Thanks. Do the attached patches fix the issue?
Thanks,
Alex
From be5c2680ed4b3b4121af4f692c905d88d7b6cc00 Mon Sep 17 00:00:00 2001
From: Alex Deucher <alexander.deucher@xxxxxxx>
Date: Tue, 28 Dec 2021 17:26:24 -0500
Subject: [PATCH 1/2] drm/amdgpu: don't runtime suspend if there are displays
attached
We normally runtime suspend when there are displays attached if they
are in the DPMS off state, however, if something wakes the GPU
we send a hotplug event on resume (in case any displays were connected
while the GPU was in suspend) which can cause userspace to light
up the displays again soon after they were turned off.
Prior to
commit 087451f372bf76 ("drm/amdgpu: use generic fb helpers instead of setting up AMD own's."),
the driver took a runtime pm reference when the fbdev emulation was
enabled because we didn't implement proper shadowing support for
vram access when the device was off so the device never runtime
suspended when there was a console bound. Once that commit landed,
we now utilize the core fb helper implementation which properly
handles the emulation, so runtime pm now suspends in cases where it did
not before. Ultimately, we need to sort out why runtime suspend in not
working in this case for some users, but this should restore similar
behavior to before.
Fixes: 087451f372bf76 ("drm/amdgpu: use generic fb helpers instead of setting up AMD own's.")

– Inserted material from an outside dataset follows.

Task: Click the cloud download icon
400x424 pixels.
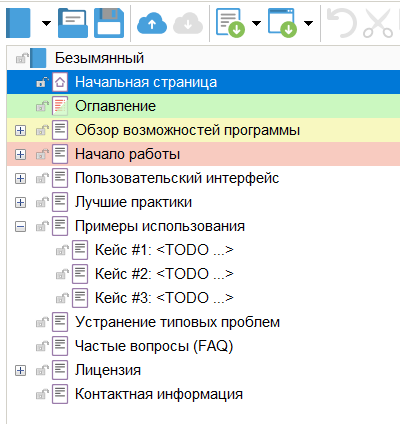Action: coord(188,23)
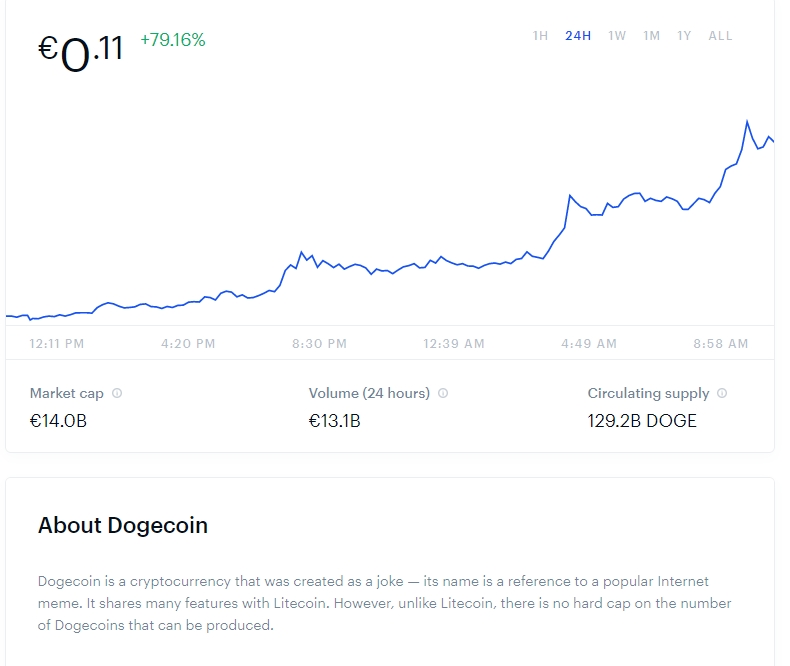
Task: Open the Volume (24 hours) info tooltip
Action: tap(443, 394)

Signed-off-by: Alex Deucher <alexander.deucher@xxxxxxx>
---
drivers/gpu/drm/amd/amdgpu/amdgpu_drv.c | 22 ++++++++++++++++++----
1 file changed, 18 insertions(+), 4 deletions(-)
diff --git a/drivers/gpu/drm/amd/amdgpu/amdgpu_drv.c b/drivers/gpu/drm/amd/amdgpu/amdgpu_drv.c
index 4efaa183abcd..cf795a9b8aef 100644
--- a/drivers/gpu/drm/amd/amdgpu/amdgpu_drv.c
+++ b/drivers/gpu/drm/amd/amdgpu/amdgpu_drv.c
@@ -2508,6 +2508,8 @@ static int amdgpu_pmops_runtime_idle(struct device *dev)
{
struct drm_device *drm_dev = dev_get_drvdata(dev);
struct amdgpu_device *adev = drm_to_adev(drm_dev);
+ struct drm_connector *list_connector;
+ struct drm_connector_list_iter iter;
/* we don't want the main rpm_idle to call suspend - we want to autosuspend */
int ret = 1;
@@ -2516,6 +2518,22 @@ static int amdgpu_pmops_runtime_idle(struct device *dev)
return -EBUSY;
}
+ /* XXX: Return busy if any displays are connected to avoid
+ * possible display wake ups after runtime resume due to
+ * hotplug events in case any displays were connected while
+ * the GPU was in suspend. Remove this once that is fixed.
+ */
+ mutex_lock(&drm_dev->mode_config.mutex);
+ drm_connector_list_iter_begin(drm_dev, &iter);
+ drm_for_each_connector_iter(list_connector, &iter) {
+ if (list_connector->status == connector_status_connected) {
+ ret = -EBUSY;
+ break;
+ }
+ }
+ drm_connector_list_iter_end(&iter);
+ mutex_unlock(&drm_dev->mode_config.mutex);
+
if (amdgpu_device_has_dc_support(adev)) {
struct drm_crtc *crtc;
@@ -2527,11 +2545,7 @@ static int amdgpu_pmops_runtime_idle(struct device *dev)
if (ret < 0)
break;
}
-
} else {
- struct drm_connector *list_connector;
- struct drm_connector_list_iter iter;
-
mutex_lock(&drm_dev->mode_config.mutex);
drm_modeset_lock(&drm_dev->mode_config.connection_mutex, NULL);
--
2.35.1
From 498311adc8ce0746c0c8710961e8f6dbc9774262 Mon Sep 17 00:00:00 2001
From: Alex Deucher <alexander.deucher@xxxxxxx>
Date: Tue, 28 Dec 2021 17:32:55 -0500
Subject: [PATCH 2/2] drm/amdgpu: only check display if the GPU has them in
runpm idle
In the runtime pm idle callback, only check display conditions
if the GPU has display hardware. This saves some code
execution on headless GPUs.
Signed-off-by: Alex Deucher <alexander.deucher@xxxxxxx>
---
drivers/gpu/drm/amd/amdgpu/amdgpu_drv.c | 76 +++++++++++++------------
1 file changed, 39 insertions(+), 37 deletions(-)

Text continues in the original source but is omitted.